In ordine sparso
Gli italiani sono noti per essere individualisti fino all’estremo, senza trarne poi le conseguenze, ma anzi, dichiarandosi favorevoli all’egualitarismo più che supporter della meritocrazia, come la coerenza dovrebbe suggerire. Nel mondo del vino la cosa appare in tutta la sua evidenza. Molti produttori medio piccoli pensano di poter risolvere da sé i loro problemi, quelli legati alla vitienologia, ma soprattutto quelli che hanno a che fare con la distribuzione e l’esportazione. Per non parlare della promozione, spesso ferma a “bicchierate” e a degustazioni dedicate a sedicenti “giornalisti” (che poi quasi mai sono tali) e a nuovi altrettanto sedicenti “bloggers”, che arrivano a comunicare, sì e no, ai componenti della propria famiglia e del proprio piccolo “entourage”.

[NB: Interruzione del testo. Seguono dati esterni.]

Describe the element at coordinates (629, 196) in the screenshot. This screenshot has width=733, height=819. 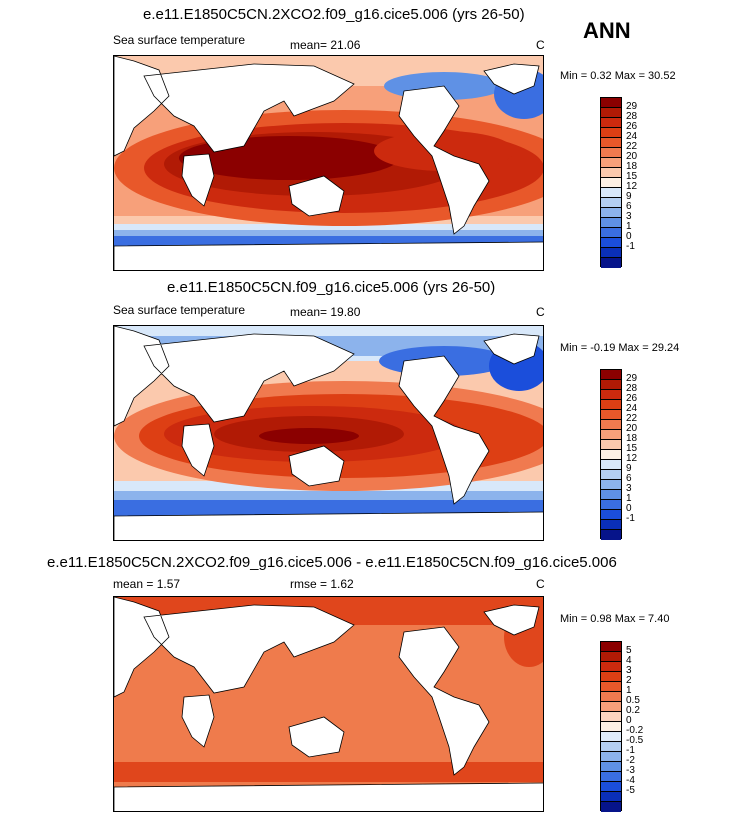
I see `colorbar-tick-label: 9` at that location.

Poche iniziative comuni (segnalo però quella della Fivi il 13 e 1l 14 maggio prossimi al Salone delle Fontane dell’Eur, a Roma), quasi assente una vera strategia di comunicazione efficace, del tutto sconosciuto il marketing specifico, da molti considerato come un’insopportabile caduta di carattere commerciale, e non il modo per affrontare i mercati con cognizione di causa. Il risultato è che si procede in ordine sparso, quasi casualmente, per tentativi, senza quasi mai preparare la partecipazione alle fiere con appuntamenti fissati in precedenza, selezionare quelle a eventi considerando l’efficacia e il ritorno che si ha, evitare di farsi prendere per i fondelli dalle varie sirene della comunicazione che promettono chissà cosa e poi servono a poco o nulla. Di fronte ci sono alcune falangi agguerritissime, quelle francesi e spagnole, poi quelle cilene e argentine, che si presentano organizzatissime, producono materiali cartacei e audiovisivi in quantità, organizzano manifestazioni promozionali ben mirate, con il costante aiuto dei responsabili dei loro governi che operano in modo coordinato con loro. Non sarebbe difficile fare lo stesso.
Se, ad esempio, si usassero in maniera opportuna e per tempo i fondi Ocm europei, senza che il nostro Ministero li blocchi e li sblocchi determinando ritardi gravi nella loro assegnazione. Si organizzassero partecipazioni coordinate alle fiere internazionali, in modo da riconoscere gli stand italiani, come accade per quelli francesi e spagnoli, dove le bandiere nazionali sono ovunque, mentre da noi, al massimo, ci sono i simboli dei consorzi. Insomma, bisogna cambiare la mentalità, fare squadra sul serio, convincere il potere pubblico a essere più vicino e collaborativo, creare tavoli di concertazione tra quest’ultimo e gli organismi rappresentativi, per cercare di determinare una strategia per il futuro del vino italiano. L’export, per il momento, è in stallo e se ancora non si scorgono dei “meno” sulle percentuali, ciòè dovuto quasi esclusivamente al successo travolgente del Prosecco, soprattutto in UK e in Usa. Per tutto il resto o ci diamo una svegliata o i discorsi trionfalistici che si ascoltavano solo un anno fa diventeranno soltanto vuote dichiarazioni della peggiore politica, quella che non conosce i problemi e non ha idea di come affrontarli. In ordine sparso non si andrà più da nessuna parte.